Gem Advisors, Inc. v. Corporacion Sidenor, S.A.

Decision Date27 October 2009
Docket NumberNo. 06 Civ. 5693(RJS).,06 Civ. 5693(RJS).
Citation667 F.Supp.2d 308
PartiesGEM ADVISORS, INC., Plaintiff, v. CORPORACIÓN SIDENOR, S.A. and Industrias Ferricas Del Norte, S.A., Defendants.
CourtU.S. District Court — Southern District of New York

August C. Venturini and Sean W. Higgins, New York, NY, for Plaintiff Gem Advisors, Inc.

Stephen M. Harnik, Harnik Wilker & Finkelstein LLP, New York, NY, for Defendant Sidenor.

Charles L. Rosenzweig, Rand Rosenzweig Radley & Gordon, LLP, White Plains, NY, for Defendant IFN.

OPINION AND ORDER

RICHARD J. SULLIVAN, District Judge.

Plaintiff GEM Advisors, Inc. ("GEMA" or "Plaintiff") brings this action against Defendants Corporación Sidenor, S.A. ("Sidenor") and Industrias Ferricas Del Norte, S.A. ("IFN") (collectively, "Defendants") for breach of contract, indemnification, quantum meruit, unjust enrichment, fraudulent misrepresentation, and fraudulent concealment. Plaintiff contends that Defendants breached a series of letter agreements by selling certain steel mills in Mexico and not paying the required fees for GEMA's services. Plaintiff alleges that Defendants owe a percentage of the sale's value, as defined in the agreements. Further, Plaintiff asserts that Defendants misrepresented the mills' ownership structure, thereby defrauding Plaintiff. GEMA seeks compensatory and punitive damages, as well as attorneys' fees under an indemnification clause contained in each letter agreement.

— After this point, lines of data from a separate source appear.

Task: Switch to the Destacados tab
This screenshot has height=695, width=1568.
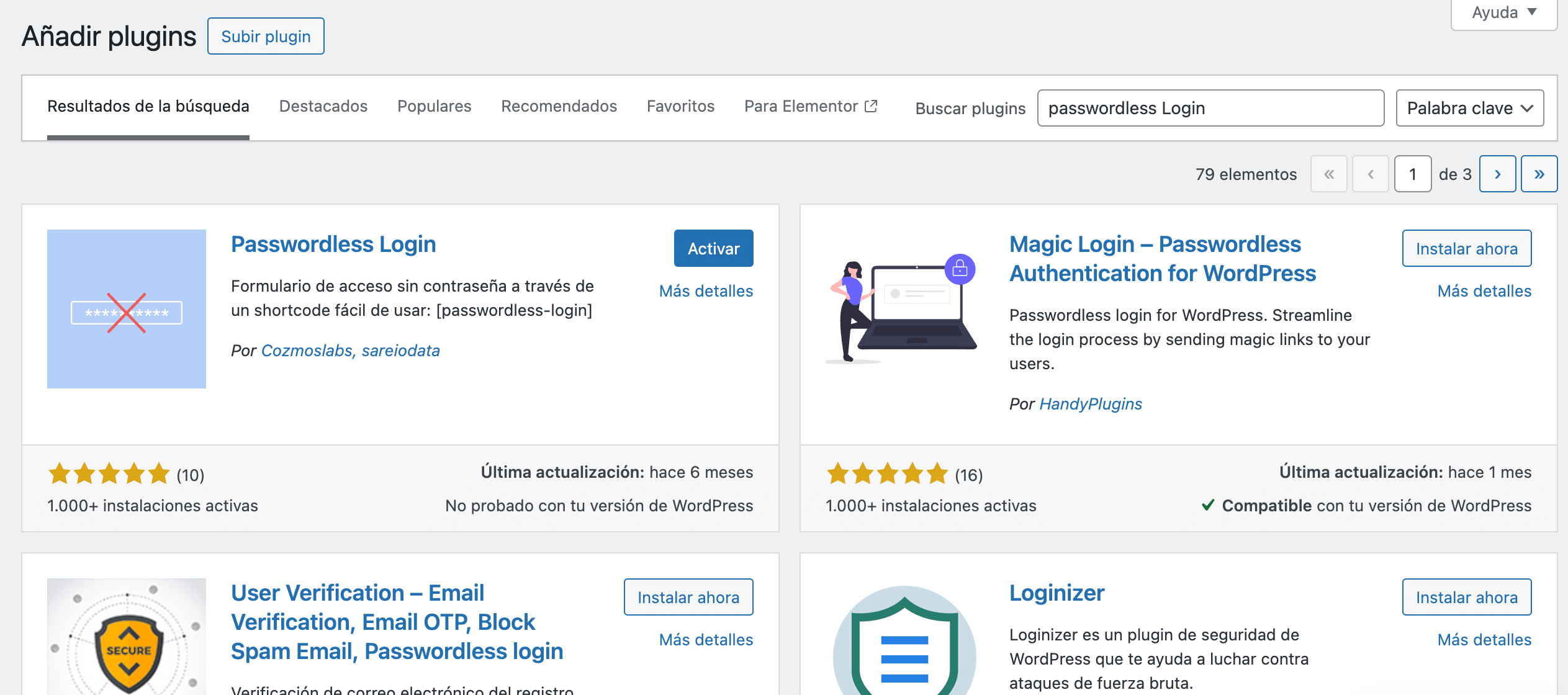Action: (x=323, y=106)
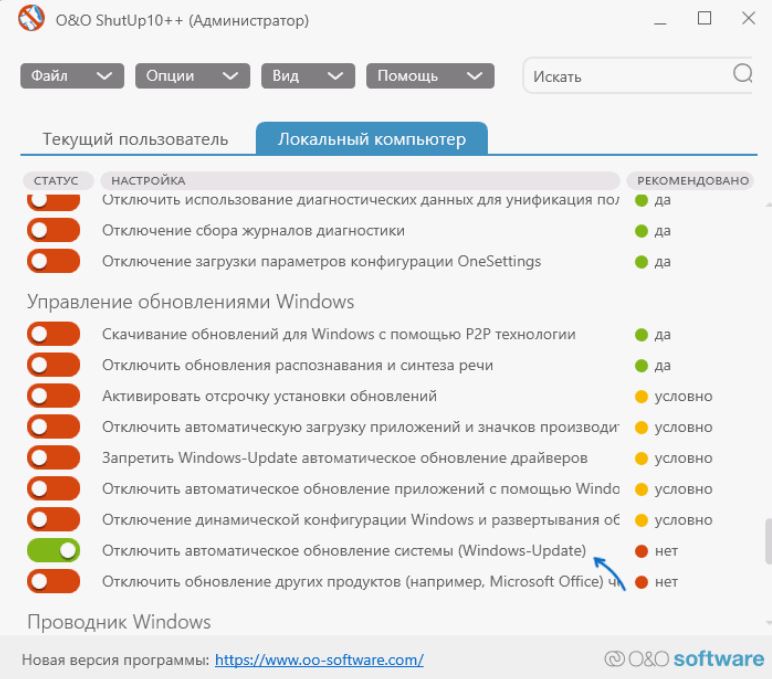The height and width of the screenshot is (679, 772).
Task: Switch on update installation deferral toggle
Action: [x=53, y=396]
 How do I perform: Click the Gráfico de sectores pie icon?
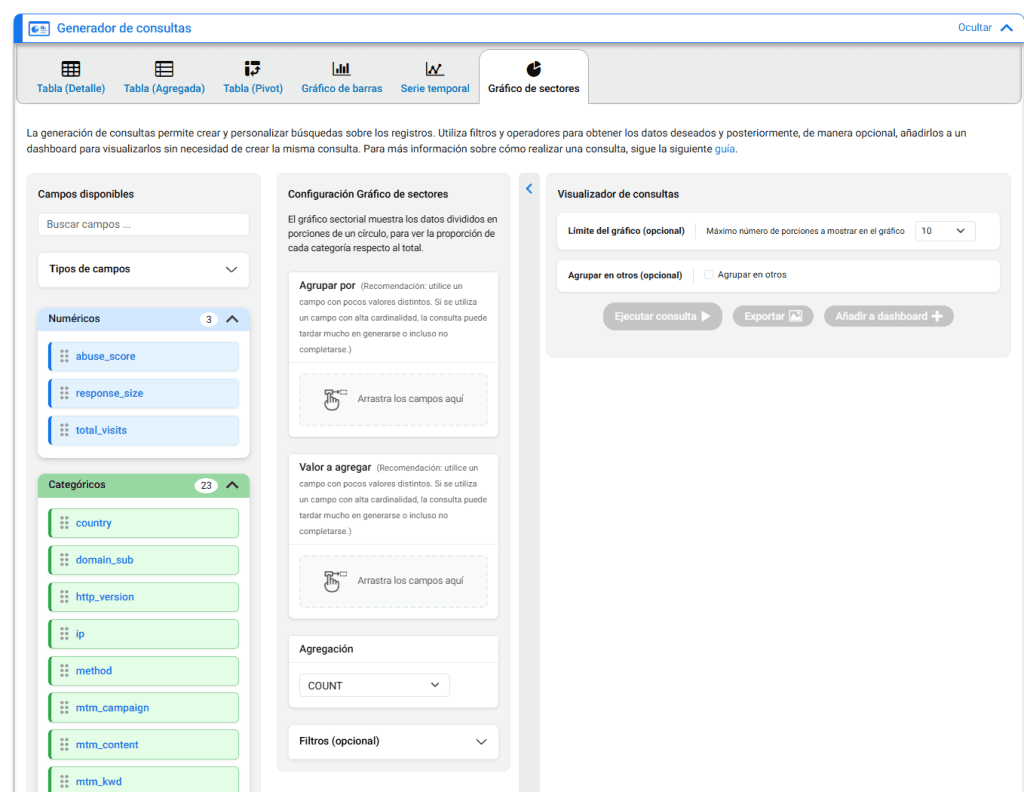tap(534, 69)
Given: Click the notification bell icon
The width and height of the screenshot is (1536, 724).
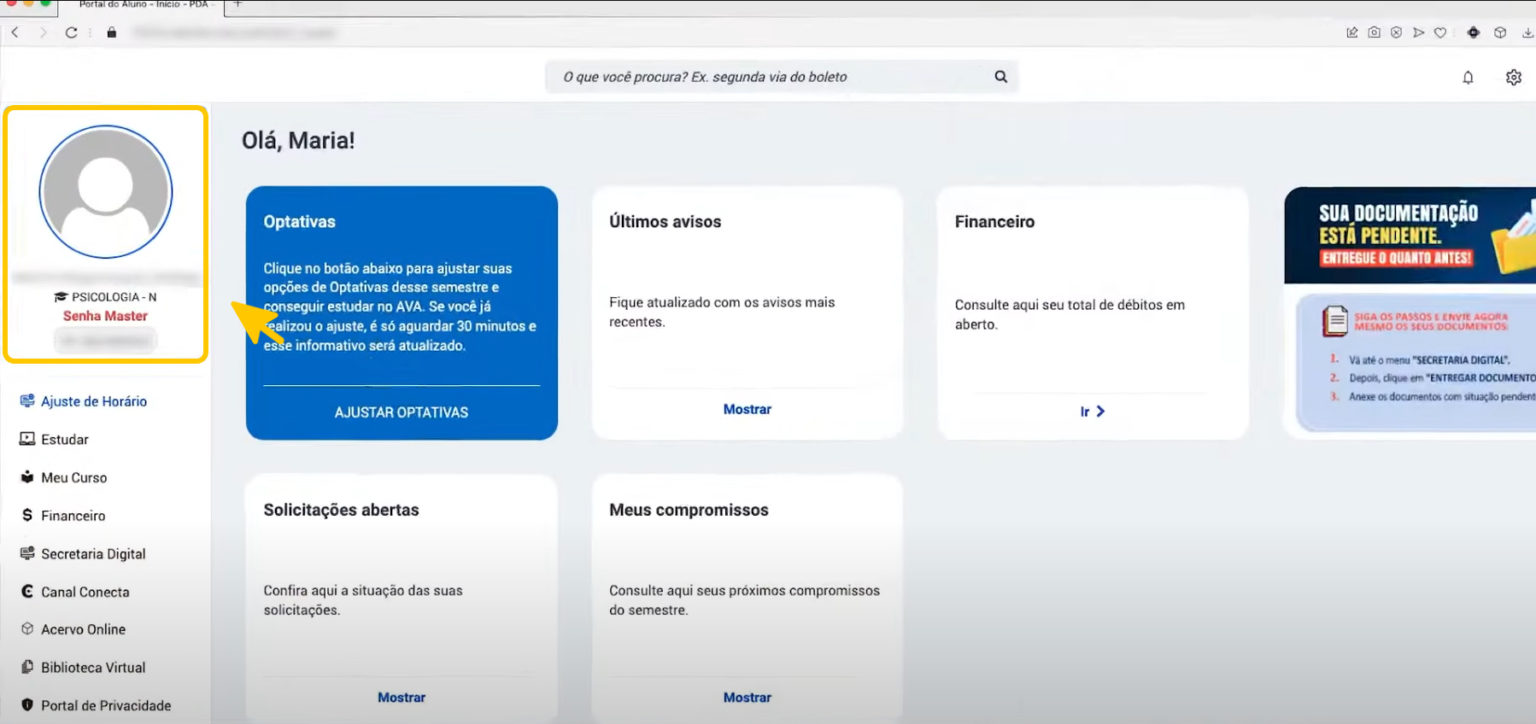Looking at the screenshot, I should coord(1467,78).
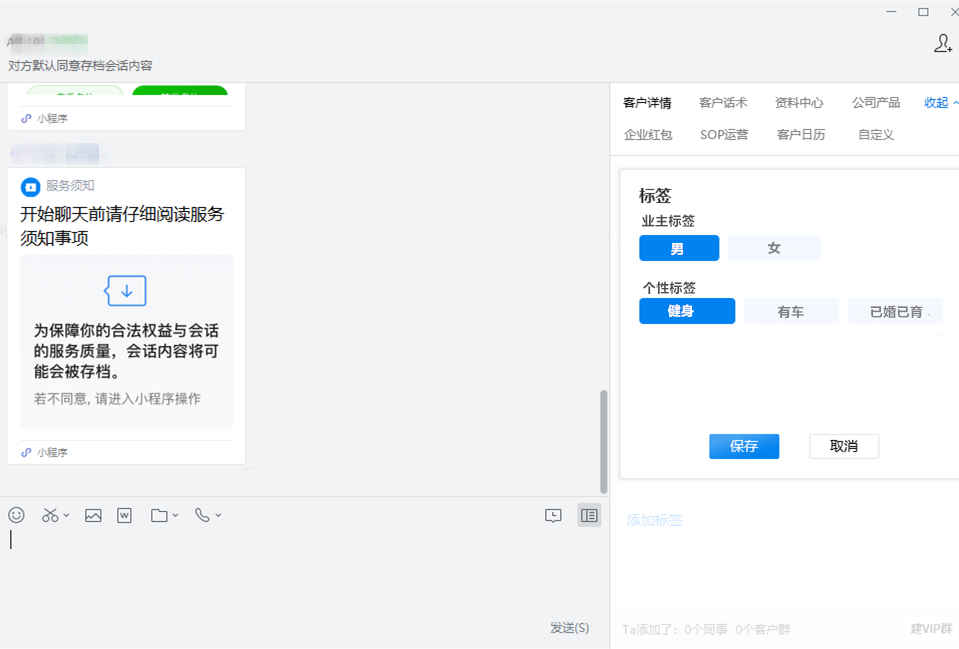Click the add member icon at top right
Image resolution: width=959 pixels, height=649 pixels.
point(942,43)
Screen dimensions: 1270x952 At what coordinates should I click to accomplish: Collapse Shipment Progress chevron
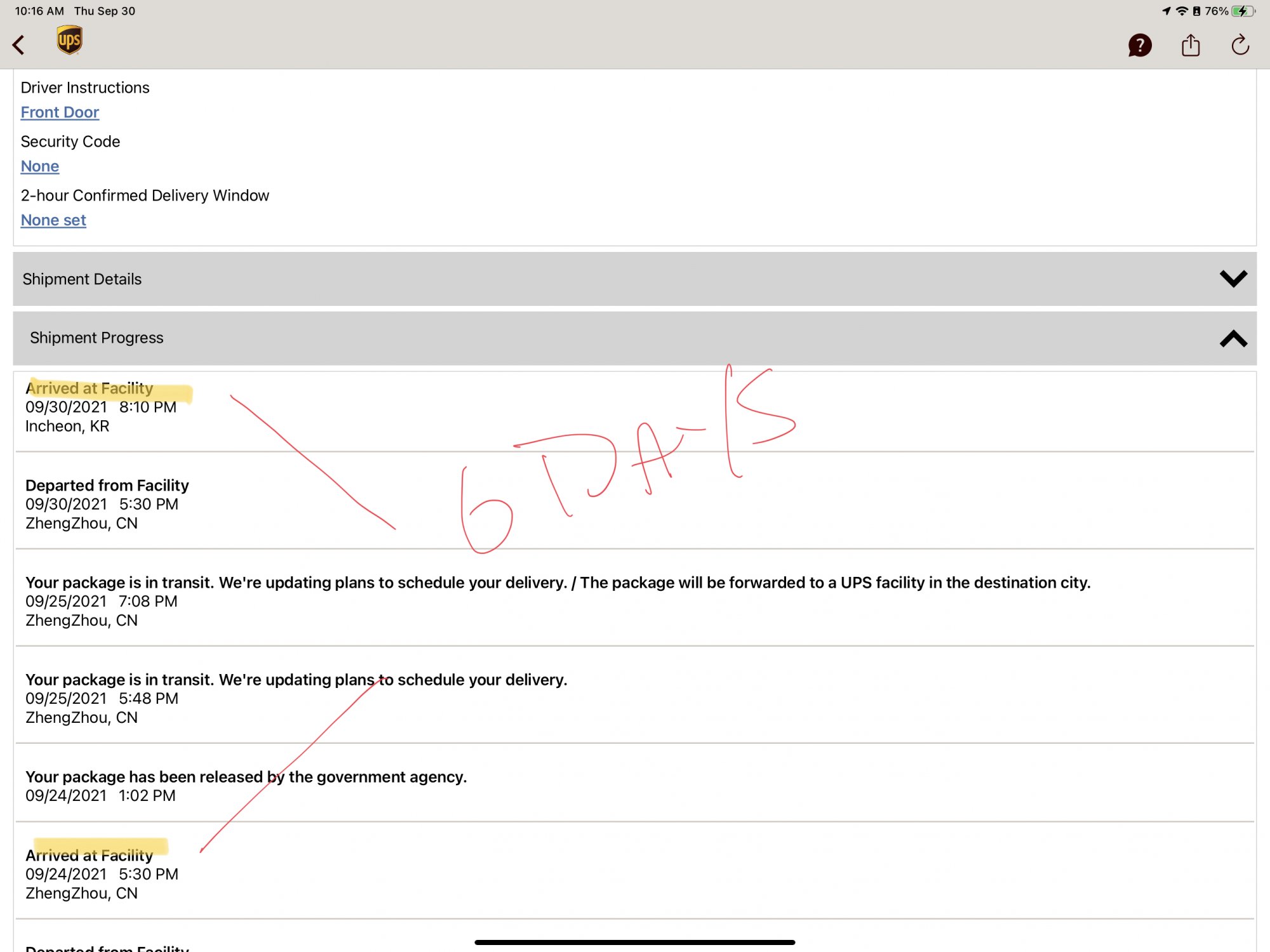click(1233, 338)
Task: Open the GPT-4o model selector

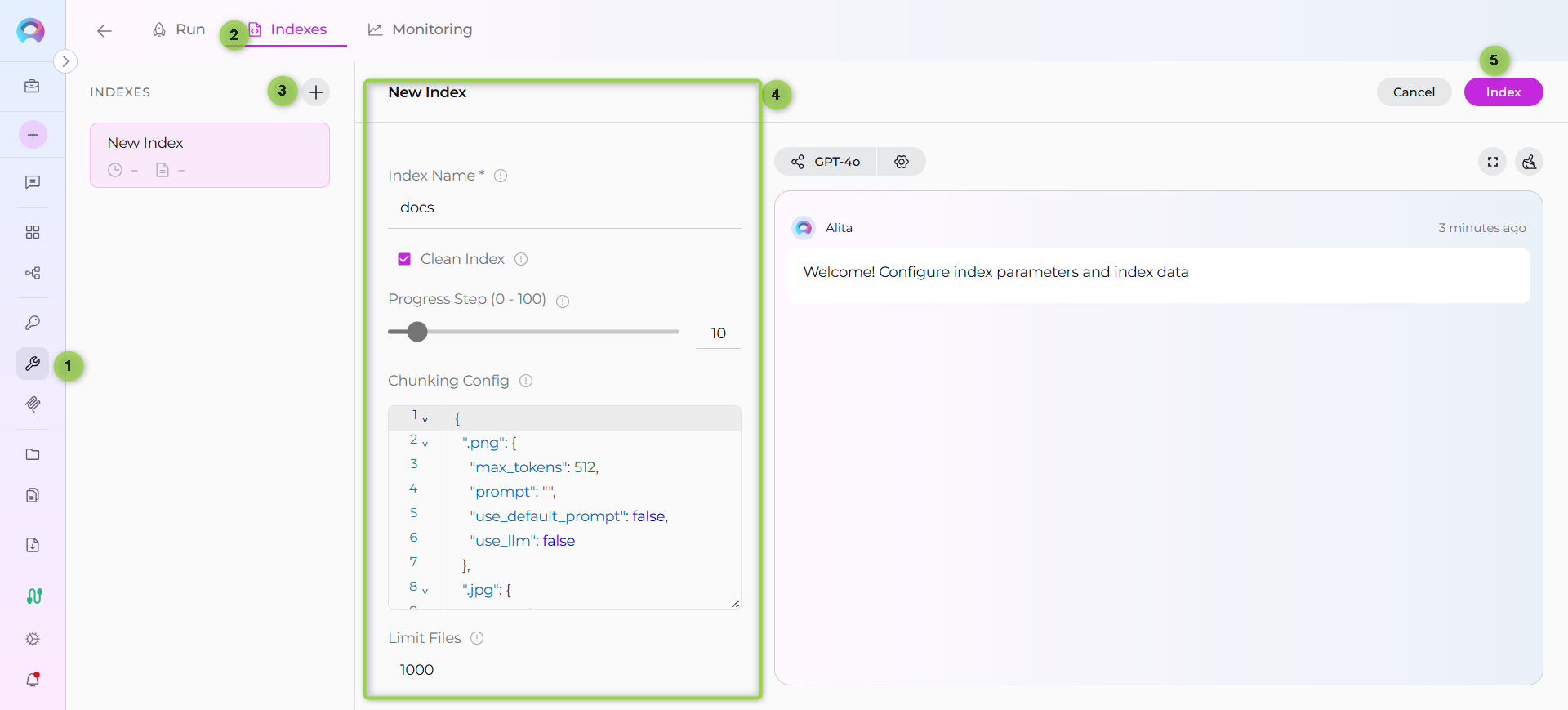Action: click(x=826, y=162)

Before the Court are motions to dismiss filed separately by IFN and Sidenor. IFN moves to dismiss the complaint: (1) pursuant to Rule 12(b)(2) of the Federal Rules of Civil Procedure for lack of personal jurisdiction, (2) under the doctrine of forum non conveniens, (3) pursuant to Rule 12(b)(6) for failure to state a claim, and (4) for failure to plead fraud with particularity as required by Rule 9(b).1 Sidenor seeks to dismiss the claims on the grounds of forum non conveniens, or, in the alternative, pursuant to Rule 12(b)(6). For the reasons set forth below, Defendants' motions are granted in part and denied in part.

I. BACKGROUND
A. Facts2
1. Parties

Plaintiff GEM Advisors is a New York corporation headquartered in New York. (Second Amended Complaint ("SAC") ¶ 1.) Defendants IFN and Sidenor are both Spanish corporations. (Id. ¶¶ 2-3.) The SAC alleges that Sidenor is an affiliate and subsidiary of IFN. (Id. ¶ 2.) From 1996 through December 12, 2002, IFN was the parent and sole shareholder of Sidenor. (Decl. of Gonzalo Mugica ("Mugica Decl.") ¶ 4.) Beginning in December of 2002, however, IFN began selling its shares of Sidenor, and as of January 16, 2006, it no longer maintains any ownership interest in Sidenor. (Id.)

2. The Sidenor Agreements

This dispute arises out of the sale of Mexican steel mills owned by Defendants. That sale, GEMA contends, was covered by letter agreements between itself and Defendants that entitle GEMA to payment. Specifically, from 2001 through 2003, GEMA and Sidenor signed a series of engagement letters, under which GEMA was to provide various consulting services focused on finding companies with which Sidenor could engage in certain large transactions. (SAC Exs. A-E.) These agreements provided that, in return for its services, GEMA would receive certain payments from Sidenor, chiefly a $25,000 "Due Diligence Fee" due upon signing and a Transaction Success Fee ("Success Fee") if Sidenor engaged in any transactions with "Targets" found by GEMA. (SAC ¶¶ 7, 13, 28, 44, 58, 79.) As will be discussed infra, Plaintiff claims IFN is also a party to these contracts.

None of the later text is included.